Le secteur de la santé répond à la demande des populations, qui sont de plus en plus connectées. Les gens souhaitent aujourd’hui être suivis au plus près de chez eux. L’heure est aussi à la prévention, or la télémédecine, à travers le diagnostic et la prise en charge personnalisée à distance du malade, semble le meilleur moyen d’anticiper un incident.

Le remboursement des soins à distance par la sécurité sociale pourrait-il être la solution pour améliorer l’accès aux soins en zone rurale ?

Oui, c’est une solution parmi d’autres. A l’heure où notre système de santé est performant mais parfois inéquitable, l’essor de la télémédecine ou de la télésanté doit permettre un accès aux soins généralisé. Nos fondamentaux de « solidarité » doivent demeurer au cœur du processus car ce virage technologique est aussi un risque d’accentuer les fractures. La puissance publique doit imaginer un modèle économique qui puisse financer la télémédecine tout en intégrant ce principe de solidarité.

La télémédecine peut-elle générer des économies ?

Bien sûr, c’est l’un des objectifs du gouvernement à travers le projet de loi sur la santé de Marisol Touraine. Les hôpitaux sont aujourd’hui surchargés or les soins à distance limiteraient les coûts liés à l’hospitalisation et aux transports des personnes, tout en garantissant voire améliorant la qualité et la santé.

L’usage de ces nouvelles technologies ne risque-t-il pas de déshumaniser la médecine ?

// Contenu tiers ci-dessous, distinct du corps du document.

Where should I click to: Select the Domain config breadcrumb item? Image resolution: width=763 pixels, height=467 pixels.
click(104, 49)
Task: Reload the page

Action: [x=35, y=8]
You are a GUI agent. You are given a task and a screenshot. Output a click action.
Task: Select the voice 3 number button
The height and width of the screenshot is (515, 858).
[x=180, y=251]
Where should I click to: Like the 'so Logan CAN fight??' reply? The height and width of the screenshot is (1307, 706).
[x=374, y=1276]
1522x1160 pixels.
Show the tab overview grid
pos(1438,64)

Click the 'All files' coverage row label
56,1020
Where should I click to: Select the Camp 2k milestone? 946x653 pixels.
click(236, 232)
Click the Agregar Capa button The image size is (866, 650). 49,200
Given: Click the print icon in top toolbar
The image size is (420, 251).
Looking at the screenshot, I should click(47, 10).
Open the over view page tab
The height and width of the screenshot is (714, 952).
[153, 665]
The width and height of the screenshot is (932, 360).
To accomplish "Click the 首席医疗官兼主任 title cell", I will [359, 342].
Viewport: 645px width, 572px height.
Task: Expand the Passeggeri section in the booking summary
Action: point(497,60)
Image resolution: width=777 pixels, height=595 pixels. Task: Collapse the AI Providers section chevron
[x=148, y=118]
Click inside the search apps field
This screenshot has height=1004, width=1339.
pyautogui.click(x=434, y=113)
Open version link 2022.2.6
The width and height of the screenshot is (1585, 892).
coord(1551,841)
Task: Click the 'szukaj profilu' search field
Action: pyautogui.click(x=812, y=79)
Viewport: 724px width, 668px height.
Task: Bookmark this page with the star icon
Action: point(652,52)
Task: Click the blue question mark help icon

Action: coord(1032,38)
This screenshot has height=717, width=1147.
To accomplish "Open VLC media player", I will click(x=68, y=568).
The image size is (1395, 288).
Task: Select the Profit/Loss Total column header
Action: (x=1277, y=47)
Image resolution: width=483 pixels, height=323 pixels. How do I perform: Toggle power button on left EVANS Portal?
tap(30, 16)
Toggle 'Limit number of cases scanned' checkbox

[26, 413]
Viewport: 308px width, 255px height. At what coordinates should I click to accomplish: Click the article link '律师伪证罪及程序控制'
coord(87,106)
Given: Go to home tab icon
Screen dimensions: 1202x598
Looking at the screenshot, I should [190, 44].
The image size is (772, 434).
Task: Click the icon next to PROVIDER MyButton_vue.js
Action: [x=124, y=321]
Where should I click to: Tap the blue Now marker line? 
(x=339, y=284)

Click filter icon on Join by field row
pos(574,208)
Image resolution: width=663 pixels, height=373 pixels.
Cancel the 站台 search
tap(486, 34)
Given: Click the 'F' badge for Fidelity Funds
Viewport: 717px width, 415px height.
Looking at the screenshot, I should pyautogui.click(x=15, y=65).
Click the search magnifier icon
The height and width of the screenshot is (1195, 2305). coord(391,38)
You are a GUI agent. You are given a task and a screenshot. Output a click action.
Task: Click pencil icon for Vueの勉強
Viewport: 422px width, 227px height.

Il est évident que les relations médecin/malade doivent perdurer. Il y a aujourd’hui une double demande des populations qui peut sembler paradoxale : premièrement le besoin de bénéficier des technologies de pointe et d’examens sophistiqués à travers la télémédecine et deuxièmement celui d’une proximité personnelle, d’un rapport humain avec son médecin, ou son équipe soignante . A l’EHESP, nous sensibilisons nos élèves et étudiants à cette double optique.

Quelle place accordez-vous à la question de la « sécurité » des données à l’EHESP ?

Les droits des usagers sont au cœur de la question. En accord avec les principes de la loi du 4 mars 2002 qui place les malades au cœur des débats publics liés à la santé, nous allons mettre en place avant la fin de l’année 2015 un Institut par la « Démocratie en santé ». Cet institut pourra recueillir les craintes associées à la télésurveillance et aux risques qu’implique la dématérialisation des informations.

Selon vous, à quoi devront ressembler les territoires de santé de demain ?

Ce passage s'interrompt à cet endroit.